Indalecio es el nombre ficticio de una de las personas que aconsejan, asesoran, inspeccionan y comprueban el buen estado del chiringuito en el que se producen las ventas de cupones de la ONCE: Cupón Diario, Cuponazo, Sueldazo, Super Once, Triplex, Mi día, Eurojackpot, Rascas, o Rascas Especiales. Todo un arsenal de productos que se tienen que transportar en el maletín de trabajo, de quiosco en quiosco, o en un aparatoso expositor cuando el desvariado criterio de este “caprichoso” inspector consideraba que David tenía que realizar su trabajo a la intemperie.
A veces no nos damos cuenta, y con esta reflexión me gustaría apelar a las personas con responsabilidad como nuestro antojadizo inspector, pero una delgada línea entre la vida y la muerte nos acompaña a todos en nuestro camino vital sin percatarnos de su presencia y…. de su flaqueza.
David era una persona amigable, con una presencia frágil acrecentada por su 40% de minusvalía, una persona querida, y cuya línea vital era alegre y hermosa mientras compartía felices momentos con sus amigos, sus seres queridos, con sus clientes en su puesto de trabajo que buscaban su sonrisa y se percataban de su fragilidad. Pero se convertía en una espiral endemoniada cuando se sentía excesivamente presionado por las exigencias acosadoras de sus superiores.

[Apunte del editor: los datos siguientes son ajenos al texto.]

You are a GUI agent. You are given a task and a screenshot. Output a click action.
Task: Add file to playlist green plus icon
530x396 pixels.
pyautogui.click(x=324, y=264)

La línea espiral se fue convirtiendo en un peligroso remolino y, a pesar de que el cariño de todos nosotros la parecían reconducir a un estado más estable, el endemoniado remolino estaba actuando en su delicada mente, torturándole en los días laborales, martirizándole en las noches previas a su jornada laboral, llevándole finalmente a un trágico final. ¡Maldito destino!. ¡Malditas sean las estrategias empresariales que socavan con fines espúreos la autoestima de los trabajadores!. ¡Malditos los trabajadores con cierto “rango” que se prestan sin remordimientos a dar continuidad a tácticas de erosión anímica en sus compañeros trabajadores!. Malditos seáis todos los “Indalecios” que haya por el mundo que os prestáis a semejantes prácticas sin pestañear. ¡Malditos seáis!. No estáis mejorando nada ni las empresas, ni el mundo en que vivimos, ni nada. Hacéis todo lo contrario. Hacéis que los centros de trabajo se parezcan más a cloacas que a lugares sanos de trabajo.
Hacéis que el mundo sea más feo, más nauseabundo. Hacéis que en mentes como la de David se instale la desesperación y la pesadilla. No se pudo parar ese torbellino que habían insertado dentro de ti. David, te queremos, descansa en paz. Ahí se queda una buenísima persona que no se merecía ese final.